Task material:
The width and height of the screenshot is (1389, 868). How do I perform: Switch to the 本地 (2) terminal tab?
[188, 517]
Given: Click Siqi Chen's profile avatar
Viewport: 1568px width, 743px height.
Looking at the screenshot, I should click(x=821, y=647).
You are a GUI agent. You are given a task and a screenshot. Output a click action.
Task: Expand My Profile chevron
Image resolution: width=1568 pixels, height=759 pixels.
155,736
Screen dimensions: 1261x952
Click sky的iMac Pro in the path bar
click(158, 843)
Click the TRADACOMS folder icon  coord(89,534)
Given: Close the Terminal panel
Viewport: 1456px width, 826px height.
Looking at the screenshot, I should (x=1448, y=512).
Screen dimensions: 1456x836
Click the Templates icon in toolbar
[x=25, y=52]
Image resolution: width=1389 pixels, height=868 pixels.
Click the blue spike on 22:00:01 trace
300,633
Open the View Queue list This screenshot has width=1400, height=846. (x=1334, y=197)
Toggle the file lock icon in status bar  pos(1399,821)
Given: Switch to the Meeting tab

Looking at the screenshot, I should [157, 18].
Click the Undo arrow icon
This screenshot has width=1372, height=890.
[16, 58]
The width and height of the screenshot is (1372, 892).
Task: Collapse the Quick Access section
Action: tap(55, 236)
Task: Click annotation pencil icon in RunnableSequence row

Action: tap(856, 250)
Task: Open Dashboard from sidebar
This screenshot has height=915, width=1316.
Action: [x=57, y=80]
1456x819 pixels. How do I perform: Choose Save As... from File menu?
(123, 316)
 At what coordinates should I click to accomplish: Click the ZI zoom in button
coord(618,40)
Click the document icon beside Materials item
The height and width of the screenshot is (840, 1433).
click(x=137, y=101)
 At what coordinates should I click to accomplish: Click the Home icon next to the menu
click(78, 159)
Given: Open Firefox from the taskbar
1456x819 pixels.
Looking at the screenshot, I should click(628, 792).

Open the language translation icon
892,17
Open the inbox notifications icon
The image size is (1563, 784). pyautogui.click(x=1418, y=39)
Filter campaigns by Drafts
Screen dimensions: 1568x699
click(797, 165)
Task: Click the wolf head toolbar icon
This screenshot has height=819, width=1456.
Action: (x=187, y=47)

Goal of the exercise: Type out the material again, matching every line.

Answer:
The width and height of the screenshot is (1389, 868). How do I perform: Switch to the 本地 (2) terminal tab?
[188, 517]
Given: Click Siqi Chen's profile avatar
Viewport: 1568px width, 743px height.
Looking at the screenshot, I should click(x=821, y=647).
You are a GUI agent. You are given a task and a screenshot. Output a click action.
Task: Expand My Profile chevron
Image resolution: width=1568 pixels, height=759 pixels.
155,736
Screen dimensions: 1261x952
Click sky的iMac Pro in the path bar
click(158, 843)
Click the TRADACOMS folder icon  coord(89,534)
Given: Close the Terminal panel
Viewport: 1456px width, 826px height.
Looking at the screenshot, I should (x=1448, y=512).
Screen dimensions: 1456x836
Click the Templates icon in toolbar
[x=25, y=52]
Image resolution: width=1389 pixels, height=868 pixels.
Click the blue spike on 22:00:01 trace
300,633
Open the View Queue list This screenshot has width=1400, height=846. (x=1334, y=197)
Toggle the file lock icon in status bar  pos(1399,821)
Given: Switch to the Meeting tab

Looking at the screenshot, I should [157, 18].
Click the Undo arrow icon
This screenshot has width=1372, height=890.
[16, 58]
The width and height of the screenshot is (1372, 892).
Task: Collapse the Quick Access section
Action: tap(55, 236)
Task: Click annotation pencil icon in RunnableSequence row

Action: tap(856, 250)
Task: Open Dashboard from sidebar
This screenshot has height=915, width=1316.
Action: [x=57, y=80]
1456x819 pixels. How do I perform: Choose Save As... from File menu?
(123, 316)
 At what coordinates should I click to accomplish: Click the ZI zoom in button
coord(618,40)
Click the document icon beside Materials item
The height and width of the screenshot is (840, 1433).
click(x=137, y=101)
 At what coordinates should I click to accomplish: Click the Home icon next to the menu
click(78, 159)
Given: Open Firefox from the taskbar
1456x819 pixels.
Looking at the screenshot, I should click(628, 792).

Open the language translation icon
892,17
Open the inbox notifications icon
The image size is (1563, 784). pyautogui.click(x=1418, y=39)
Filter campaigns by Drafts
Screen dimensions: 1568x699
click(797, 165)
Task: Click the wolf head toolbar icon
This screenshot has height=819, width=1456.
Action: (x=187, y=47)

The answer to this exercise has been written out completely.